By mid-June he was 5-4 with a 2.21 ERA on another bad hitting team. After losing his next four decisions, he was placed on the disabled list in what turned out to be a torn rotator cuff. He made two more starts pitched poorly & was done for the season by mid August. He went 5-9 with a 3.58 ERA, pitching 128 innings striking out 79 batters & walking 30.

He started out pitching in 1981 but went down again, missing most of the season, appearing in only five games. In one freak accident he fractured a rib, when he was hit by a throw from John Stearns trying to nail a base runner. He really should be recognized for the amazing accomplishment of being maybe the first pitcher to successfully come back from rotator cuff surgery.

After suffering a loss on April 12th, he earned a win pitching one inning of relief on April 21st at Shea Stadium. By June he was back in the starting rotation, winning his first two starts in the month. After two early season starts he spent some time in the bullpen, earning a save and posting a 1.30 ERA in relief.
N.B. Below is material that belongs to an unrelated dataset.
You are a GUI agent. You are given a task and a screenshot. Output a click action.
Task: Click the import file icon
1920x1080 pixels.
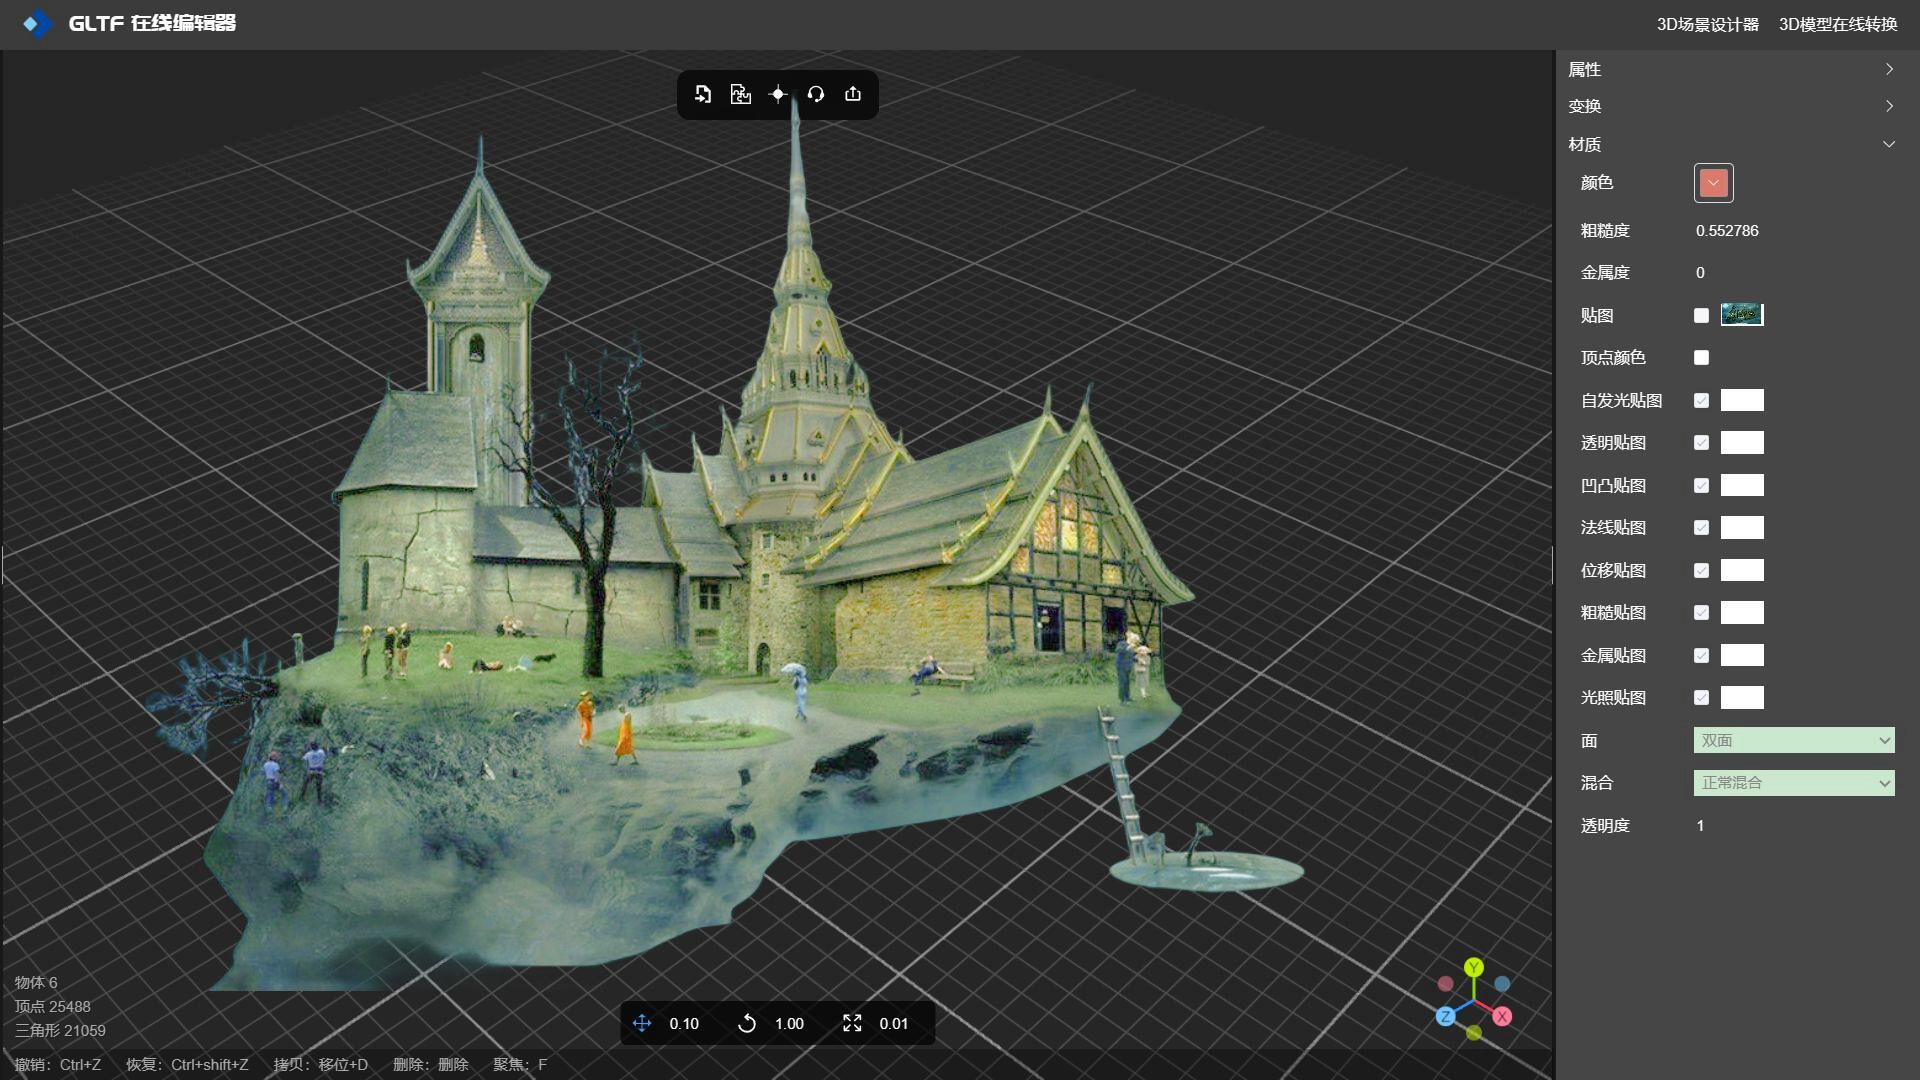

On August 4th, the day Joel Youngblood made history driving in the winning run for two different teams, Swan hit his only major league HR.  

In September as the Mets were on their way to lose 97 games, Swan won four of his five starts, with a complete game in his final start.

In 1982 he was second for the Comeback Player of the Year Award, leading the team with 11 wins (11-7) with a .611 winning %, pitching in 37 games, 166 innings, 67 strikeouts & a 3.35 ERA. During Spring Training the next season, he Swan felt something pop in his arm but he pitched through the injury.

He pitched the second game of the season after Tom Seavers Opening Day return to New York, and beat Philadelphia 6-2. His arm trouble affected his throwing as he only won one more game on the year, going 2-8 with a 5.51 ERA.

In 1984, while the Mets were competing for the title, Swan managed only ten awful relief appearances before being released on May 9th. The Angels signed him two weeks later but after two bad appearances he was through.

After a 12 season career, he finished up Lifetime 59-72 with seven saves, 673 strikeouts and a 3.74 ERA in 1235 innings pitched. He has that one ERA title to his credit as well.

All Time Mets Leader Board: Swan is 13th on the Mets all time list in victories (59) 11th in shut outs (7) 9th in complete games (25) & starts (184). Swan is 8th in innings (1230) & losses (71). He is 12th in Strike outs (671)

Retirement: As Swan was recovering from rotator cuff surgery he discovered the technique of Rolfing. It helped strengthen his muscles back into shape. He enrolled in the Rolfe institute in Boulder Colorado and went into the practice. His office is located in Greenwich Connecticut and his son has now joined his staff.

Swan now lives in the Riverside section of Greenwich, Connecticut. Among the patients he has helped, is former team mate, Hall of Famer Tom Seaver. Years ago, Swannie lost millions of dollars in bad investments, and credits Fred Wilpon in helping get his daughter into the University of Michigan.